Copy exactly, beginning with the line holding "This screenshot has width=446, height=289." and ending with the final line of the data beneath this task; copy nothing else, and leave out every picture.

(Saved data entries)
=-=-=

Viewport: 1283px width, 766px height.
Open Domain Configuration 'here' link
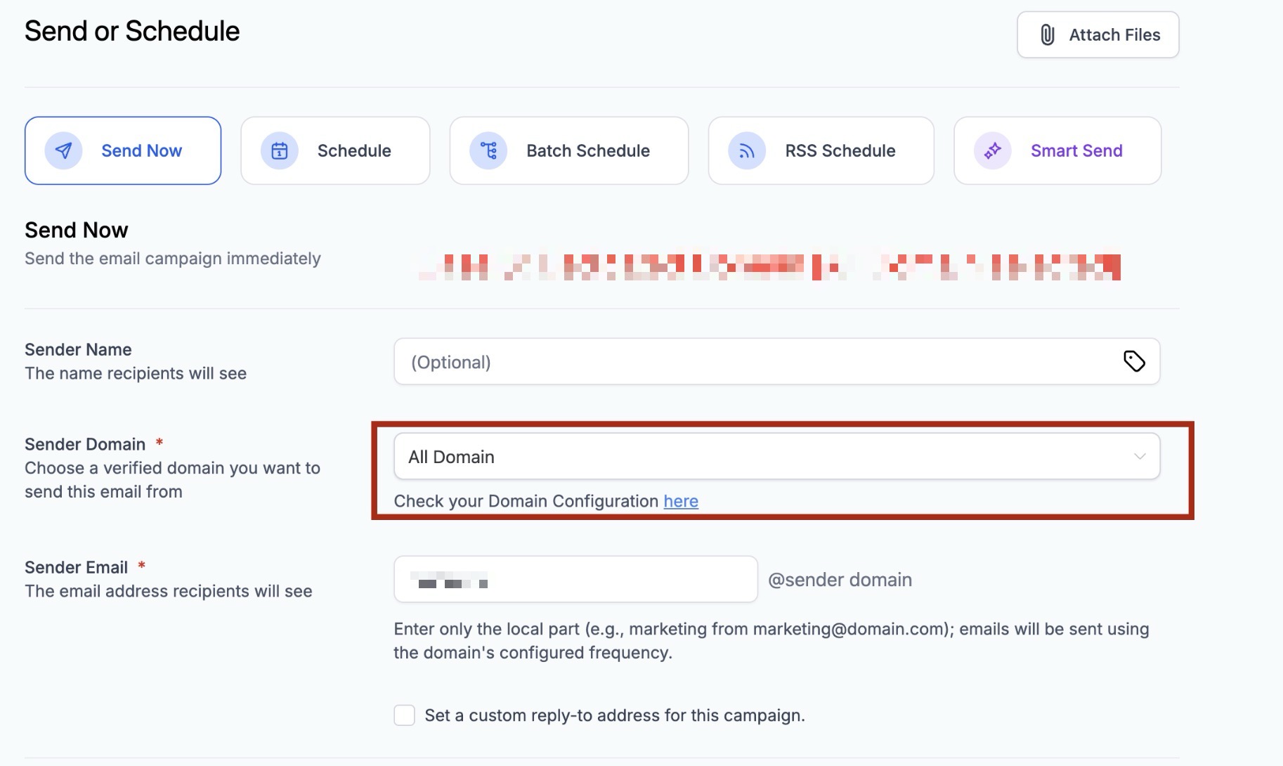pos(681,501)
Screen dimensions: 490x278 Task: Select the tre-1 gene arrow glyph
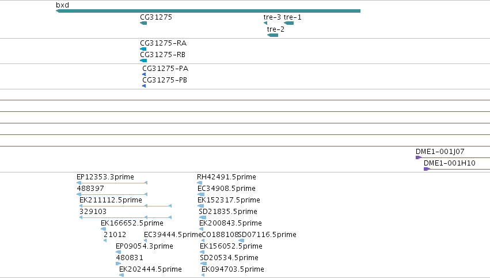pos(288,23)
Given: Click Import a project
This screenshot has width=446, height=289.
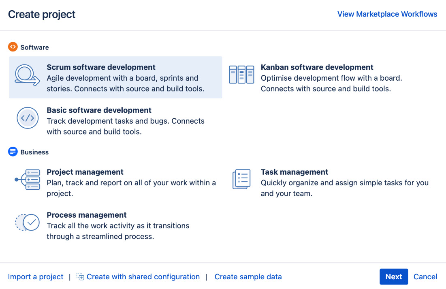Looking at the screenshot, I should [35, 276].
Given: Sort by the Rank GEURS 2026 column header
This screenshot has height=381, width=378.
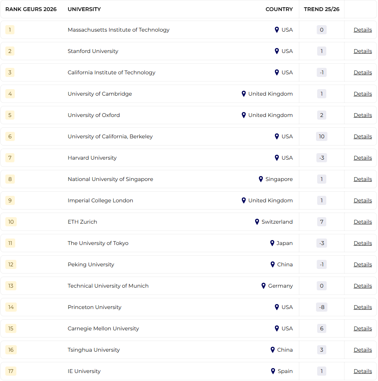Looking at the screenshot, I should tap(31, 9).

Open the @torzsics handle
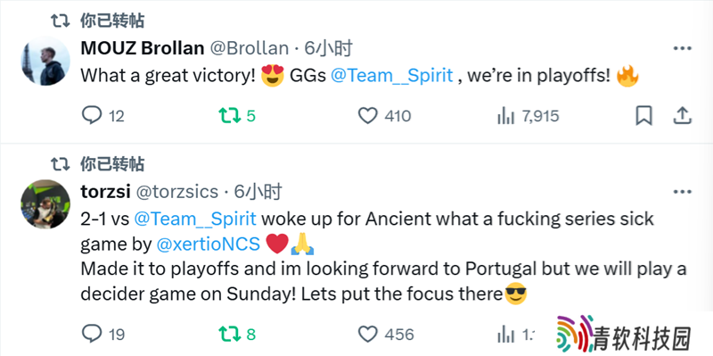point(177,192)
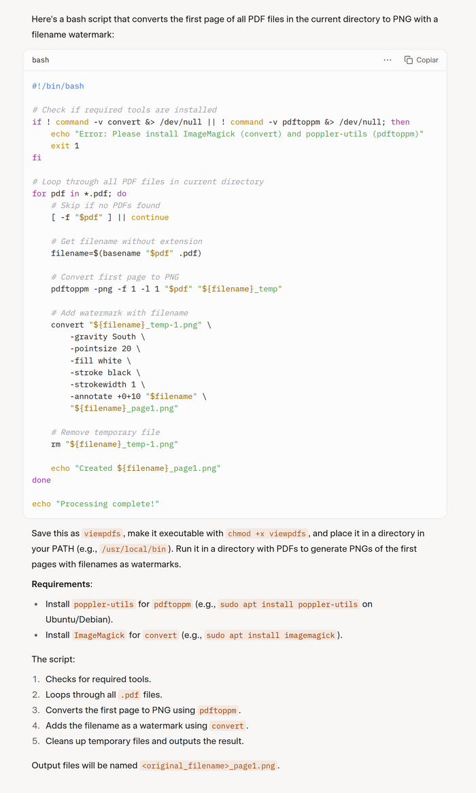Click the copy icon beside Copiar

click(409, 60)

=-=-=

→ **OUTPUT FOR THIS EXERCISE**:
This screenshot has width=446, height=289.
Looking at the screenshot, I should [35, 276].
Given: Sort by the Rank GEURS 2026 column header
This screenshot has height=381, width=378.
Looking at the screenshot, I should tap(31, 9).

Open the @torzsics handle
point(177,192)
Click the copy icon beside Copiar

click(409, 60)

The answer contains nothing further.